Ranks of Alaska female legislators grow

Posted: Sunday, February 06, 2011

JUNEAU (AP) -- After years of lagging behind national totals, Alaska has very nearly caught up with the rest of the nation in electing women, although women still make up less than a quarter of the nation's 7,382 legislators.

Ap Photo/Courtesy Of Cathy Giessel
Ap Photo/Courtesy Of Cathy Giessel
State Sen. Cathy Giessel, of Eagle River is seen in this undated photo.

The Legislature opened its 2011 session in Juneau Jan. 18, with a boost in the numbers of women conducting state business. After gains by female candidates in November, Alaska now has 10 women in the House of Representatives and four in the Senate. There are 40 members of the House, and 20 senators. That puts Alaska within a few hundredths of a percent of equaling the national average.

Eagle River's newly elected senator Cathy Giessel adds to those ranks.

"It's been going really well here," Giessel said from her Juneau office on Jan. 25. "I kind of knew what to expect in that I've been a fan of Gavel to Gavel (live coverage of the Legislature) as an involved citizen.

"What's been a pleasant experience, though, has been the cordial reception that I have gotten from my colleagues across the aisle."

What's unusual about Alaska is that gains in female legislators this year came from Republicans, not the Democrats that dominate down south. Giessel said she's not sure that has anything to do with gender, though.

"I think it has more to do with the values of the people running for the seat," she said. "I think that a huge portion of Alaskans vote their values. I perceive, at least in my district, that gender is not the issue. Folks asked me about the issues. They weren't asking me, 'How are you going to get your hair done in Juneau?"'

While the Alaska Legislature has had a long history of women in powerful positions, until recently the raw numbers of women legislators have been well below their numbers in the population and their numbers elsewhere.
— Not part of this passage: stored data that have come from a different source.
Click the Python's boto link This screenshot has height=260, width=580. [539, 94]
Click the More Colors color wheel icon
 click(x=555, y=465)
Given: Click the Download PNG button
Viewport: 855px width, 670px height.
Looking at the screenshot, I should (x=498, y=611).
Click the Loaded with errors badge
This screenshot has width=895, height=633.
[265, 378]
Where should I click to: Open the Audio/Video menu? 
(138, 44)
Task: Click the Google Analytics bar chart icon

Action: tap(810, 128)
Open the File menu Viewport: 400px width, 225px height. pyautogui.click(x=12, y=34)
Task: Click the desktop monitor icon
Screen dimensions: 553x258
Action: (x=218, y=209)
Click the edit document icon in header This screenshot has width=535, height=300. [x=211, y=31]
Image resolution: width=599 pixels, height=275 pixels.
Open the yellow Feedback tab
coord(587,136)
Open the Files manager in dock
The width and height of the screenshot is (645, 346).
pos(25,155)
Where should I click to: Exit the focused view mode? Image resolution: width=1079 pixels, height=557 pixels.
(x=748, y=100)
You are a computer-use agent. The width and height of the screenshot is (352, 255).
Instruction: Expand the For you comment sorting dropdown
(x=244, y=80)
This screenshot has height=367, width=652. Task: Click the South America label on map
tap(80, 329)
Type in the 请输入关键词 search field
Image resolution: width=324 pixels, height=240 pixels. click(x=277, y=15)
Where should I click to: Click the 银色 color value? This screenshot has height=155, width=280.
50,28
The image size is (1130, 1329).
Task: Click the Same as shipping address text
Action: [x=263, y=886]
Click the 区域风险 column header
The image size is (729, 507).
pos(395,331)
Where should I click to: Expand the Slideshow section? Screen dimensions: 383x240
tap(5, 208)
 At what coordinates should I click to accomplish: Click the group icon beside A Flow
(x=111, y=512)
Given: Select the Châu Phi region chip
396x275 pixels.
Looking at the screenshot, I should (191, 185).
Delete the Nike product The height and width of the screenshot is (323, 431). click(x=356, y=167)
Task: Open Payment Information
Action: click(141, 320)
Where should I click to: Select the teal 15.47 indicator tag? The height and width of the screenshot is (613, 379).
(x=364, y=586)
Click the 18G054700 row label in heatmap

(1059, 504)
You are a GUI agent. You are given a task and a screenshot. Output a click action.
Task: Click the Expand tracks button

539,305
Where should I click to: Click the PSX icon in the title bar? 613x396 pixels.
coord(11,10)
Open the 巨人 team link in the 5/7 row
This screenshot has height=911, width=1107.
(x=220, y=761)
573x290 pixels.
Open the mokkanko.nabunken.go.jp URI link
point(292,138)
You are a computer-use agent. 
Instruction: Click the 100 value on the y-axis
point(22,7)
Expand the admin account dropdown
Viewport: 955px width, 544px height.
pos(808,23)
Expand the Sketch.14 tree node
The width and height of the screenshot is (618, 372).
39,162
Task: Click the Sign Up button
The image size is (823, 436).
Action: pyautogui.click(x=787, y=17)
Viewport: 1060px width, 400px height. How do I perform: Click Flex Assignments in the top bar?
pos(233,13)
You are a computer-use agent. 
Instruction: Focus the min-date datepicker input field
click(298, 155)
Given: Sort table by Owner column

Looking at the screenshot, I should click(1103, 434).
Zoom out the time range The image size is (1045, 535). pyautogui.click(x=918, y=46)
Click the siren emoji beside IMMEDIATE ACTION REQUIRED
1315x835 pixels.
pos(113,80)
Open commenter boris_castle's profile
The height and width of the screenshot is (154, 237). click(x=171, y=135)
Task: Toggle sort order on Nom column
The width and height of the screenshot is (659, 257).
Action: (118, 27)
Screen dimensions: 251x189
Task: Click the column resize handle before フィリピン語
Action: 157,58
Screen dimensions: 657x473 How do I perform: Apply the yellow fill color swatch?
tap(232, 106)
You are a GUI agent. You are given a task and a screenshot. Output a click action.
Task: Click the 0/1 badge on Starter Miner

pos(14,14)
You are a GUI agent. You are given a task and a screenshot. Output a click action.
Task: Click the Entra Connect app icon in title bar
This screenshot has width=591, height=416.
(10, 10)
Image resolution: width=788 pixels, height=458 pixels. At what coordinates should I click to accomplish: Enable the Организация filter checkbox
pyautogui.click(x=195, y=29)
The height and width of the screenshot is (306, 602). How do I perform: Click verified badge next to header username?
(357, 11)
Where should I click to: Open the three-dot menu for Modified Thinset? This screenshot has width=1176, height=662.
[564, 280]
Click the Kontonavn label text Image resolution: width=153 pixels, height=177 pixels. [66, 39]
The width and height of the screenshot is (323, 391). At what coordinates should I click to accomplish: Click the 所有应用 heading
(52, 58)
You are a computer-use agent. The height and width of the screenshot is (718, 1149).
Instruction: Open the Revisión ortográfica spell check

In the 2010 election, Alaska voters elected more women to office, said Katie Ziegler of the National Conference of State Legislatures' Women's Legislative Network.

"That's a state that certainly bucked the trend," she said of Alaska's increase.

While the percentage of women legislators grew in Alaska, it fell nationally. In Alaska, women now hold 23.33 percent of legislative seats, compared to 23.39 elsewhere.

Sen. Linda Menard, R-Wasilla, said Alaska's legislators may have somewhat different backgrounds than their Democratic counterparts elsewhere, perhaps adding to their differing political viewpoints.

"I've shot a caribou, I've shot a moose, I love the outdoors," she said. "Alaska is certainly very unique."

Giessel, though, thinks that Alaskans, regardless of their political affiliation, fall into that category.

"Folks on both sides of the aisle hunt and fish," she said. "We are Alaskans."

While Alaskans tend to vote Republican, it doesn't mean they closely follow political lines, either, she said, reiterating the fact that the majority of Alaskans are registered as nonpartisan undeclared.

"Those are the folks who I encountered when I was campaigning," she said.

As a state, Alaska has a somewhat progressive history of including women in public life. When Alaska became an official territory of the United States, the very first act of the new Territorial Legislature was to pass a suffrage bill allowing women the right to vote.

Rep. Cathy Munoz, R-Juneau, knows the history well. Her grandmother, Thelma Engstrom, was elected to the Territorial Legislature from Juneau in 1947.

Among the issues she fought for, Munoz said, was "equal pay for equal work."

Some of Munoz' old family mementos show the changing times, however.

When Engstrom was elected, she ran under her husband's name as "Mrs. Elton Engstrom."

Ziegler said changing times are likely to mean more women will run as time passes.

"Studies have shown that there isn't any more a bias at the ballot box," she said.

When controlling for incumbency, open seat and other factors, women do as well as men before the voters.

"The question then is: Why haven't the numbers grown more quickly?" Ziegler said.